MVAPICH2-1.2p1 (11/11/2008)

* Changes since MVAPICH2-1.2

  - Fix shared-memory communication issue for AMD Barcelona systems.

MVAPICH2-1.2 (11/06/2008)

* Bugs fixed since MVAPICH2-1.2-rc2

  - Ignore the last bit of the pkey and remove the pkey_ix option since the
    index can be different on different machines. Thanks for Pasha@Mellanox for
    the patch.

  - Fix data types for memory allocations. Thanks for Dr. Bill Barth from TACC
    for the patches.

  - Fix a bug when MV2_NUM_HCAS is larger than the number of active HCAs.

  - Allow builds on architectures for which tuning parameters do not exist.

* Changes related to the mpirun_rsh framework

  - Always build and install mpirun_rsh in addition to the process manager(s)
    selected through the --with-pm mechanism.

  - Cleaner job abort handling

  - Ability to detect the path to mpispawn if the Linux proc filesystem is
    available.

  - Added Totalview debugger support

  - Stdin is only available to rank 0.  Other ranks get /dev/null.

* Other miscellaneous changes

  - Add sequence numbers for RPUT and RGET finish packets.

  - Increase the number of allowed nodes for shared memory broadcast to 4K.

  - Use /dev/shm on Linux as the default temporary file path for shared memory
    communication.
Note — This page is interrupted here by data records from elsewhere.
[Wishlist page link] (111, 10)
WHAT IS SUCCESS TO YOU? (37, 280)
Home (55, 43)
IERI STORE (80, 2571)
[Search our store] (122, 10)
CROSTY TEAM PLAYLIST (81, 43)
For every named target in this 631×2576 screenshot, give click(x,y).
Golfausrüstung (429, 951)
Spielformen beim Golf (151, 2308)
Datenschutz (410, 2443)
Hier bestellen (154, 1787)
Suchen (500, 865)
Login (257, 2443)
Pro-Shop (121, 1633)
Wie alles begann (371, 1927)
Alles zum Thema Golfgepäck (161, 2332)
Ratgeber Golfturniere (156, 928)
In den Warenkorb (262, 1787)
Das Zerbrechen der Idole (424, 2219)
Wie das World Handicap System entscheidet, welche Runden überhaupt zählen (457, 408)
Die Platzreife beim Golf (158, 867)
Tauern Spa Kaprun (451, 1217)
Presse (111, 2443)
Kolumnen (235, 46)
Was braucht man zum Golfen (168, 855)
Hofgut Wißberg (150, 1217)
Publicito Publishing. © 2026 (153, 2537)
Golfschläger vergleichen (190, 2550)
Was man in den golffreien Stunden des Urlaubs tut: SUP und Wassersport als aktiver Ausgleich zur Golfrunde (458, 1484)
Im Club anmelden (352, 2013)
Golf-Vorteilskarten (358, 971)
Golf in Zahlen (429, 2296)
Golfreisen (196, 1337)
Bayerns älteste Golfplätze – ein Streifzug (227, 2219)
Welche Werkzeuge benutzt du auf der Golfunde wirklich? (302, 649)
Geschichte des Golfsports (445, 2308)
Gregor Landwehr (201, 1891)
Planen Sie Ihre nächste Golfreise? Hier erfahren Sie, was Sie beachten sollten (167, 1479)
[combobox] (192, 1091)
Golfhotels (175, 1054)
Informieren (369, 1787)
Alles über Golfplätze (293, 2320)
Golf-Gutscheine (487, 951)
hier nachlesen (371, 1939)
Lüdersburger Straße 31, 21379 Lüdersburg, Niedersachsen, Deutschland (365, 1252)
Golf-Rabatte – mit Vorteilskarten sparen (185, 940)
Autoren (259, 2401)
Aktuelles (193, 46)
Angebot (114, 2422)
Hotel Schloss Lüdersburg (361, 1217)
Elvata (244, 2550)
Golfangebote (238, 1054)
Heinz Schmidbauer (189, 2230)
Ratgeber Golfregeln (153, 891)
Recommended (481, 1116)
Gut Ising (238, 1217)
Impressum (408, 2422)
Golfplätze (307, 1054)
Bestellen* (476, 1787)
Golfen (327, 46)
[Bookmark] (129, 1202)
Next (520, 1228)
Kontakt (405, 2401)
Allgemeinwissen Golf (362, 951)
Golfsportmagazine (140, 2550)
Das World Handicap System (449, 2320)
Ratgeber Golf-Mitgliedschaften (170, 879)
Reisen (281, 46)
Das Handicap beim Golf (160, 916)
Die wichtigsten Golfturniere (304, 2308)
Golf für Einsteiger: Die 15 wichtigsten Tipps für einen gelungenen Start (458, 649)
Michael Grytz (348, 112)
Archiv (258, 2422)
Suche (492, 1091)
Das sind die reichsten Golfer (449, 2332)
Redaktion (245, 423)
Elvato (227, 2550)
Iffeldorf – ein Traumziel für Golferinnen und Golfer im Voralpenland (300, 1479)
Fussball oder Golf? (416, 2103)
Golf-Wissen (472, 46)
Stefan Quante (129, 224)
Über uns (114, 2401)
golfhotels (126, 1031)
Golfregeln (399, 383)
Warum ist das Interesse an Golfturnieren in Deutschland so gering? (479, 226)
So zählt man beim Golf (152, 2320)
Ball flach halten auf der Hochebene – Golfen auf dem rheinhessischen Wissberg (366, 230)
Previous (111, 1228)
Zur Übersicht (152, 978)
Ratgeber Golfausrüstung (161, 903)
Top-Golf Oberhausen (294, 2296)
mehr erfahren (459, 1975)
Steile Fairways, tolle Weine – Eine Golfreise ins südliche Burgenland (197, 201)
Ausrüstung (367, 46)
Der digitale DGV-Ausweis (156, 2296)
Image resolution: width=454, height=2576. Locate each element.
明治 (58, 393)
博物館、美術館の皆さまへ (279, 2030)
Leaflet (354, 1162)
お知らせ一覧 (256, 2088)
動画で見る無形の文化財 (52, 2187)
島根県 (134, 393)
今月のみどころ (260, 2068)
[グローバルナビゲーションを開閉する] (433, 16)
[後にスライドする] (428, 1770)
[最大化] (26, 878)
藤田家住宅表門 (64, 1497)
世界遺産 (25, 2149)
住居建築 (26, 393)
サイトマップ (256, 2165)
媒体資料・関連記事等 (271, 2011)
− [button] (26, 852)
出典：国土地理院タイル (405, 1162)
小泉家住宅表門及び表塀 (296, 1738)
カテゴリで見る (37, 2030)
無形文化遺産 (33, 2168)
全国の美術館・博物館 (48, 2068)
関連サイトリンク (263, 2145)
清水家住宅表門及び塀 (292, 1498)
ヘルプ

Thanks for Doug Johnson@OSC for the patch.

  - MV2_DEFAULT_MAX_WQE has been replaced with MV2_DEFAULT_MAX_SEND_WQE and
    MV2_DEFAULT_MAX_RECV_WQE for send and recv wqes, respectively.

  - Fix compilation warnings.

MVAPICH2-1.2-RC2 (08/20/2008)

* Following bugs are fixed in RC2

  - Properly handle the scenario in shared memory broadcast code when the
    datatypes of different processes taking part in broadcast are different.

  - Fix a bug in Checkpoint-Restart code to determine whether a connection is a
    shared memory connection or a network connection.

  - Support non-standard path for BLCR header files.

  - Increase the maximum heap size to avoid race condition in realloc().

  - Use int32_t for rank for larger jobs with 32k processes or more.

  - Improve mvapich2-1.2 bandwidth to the same level of mvapich2-1.0.3.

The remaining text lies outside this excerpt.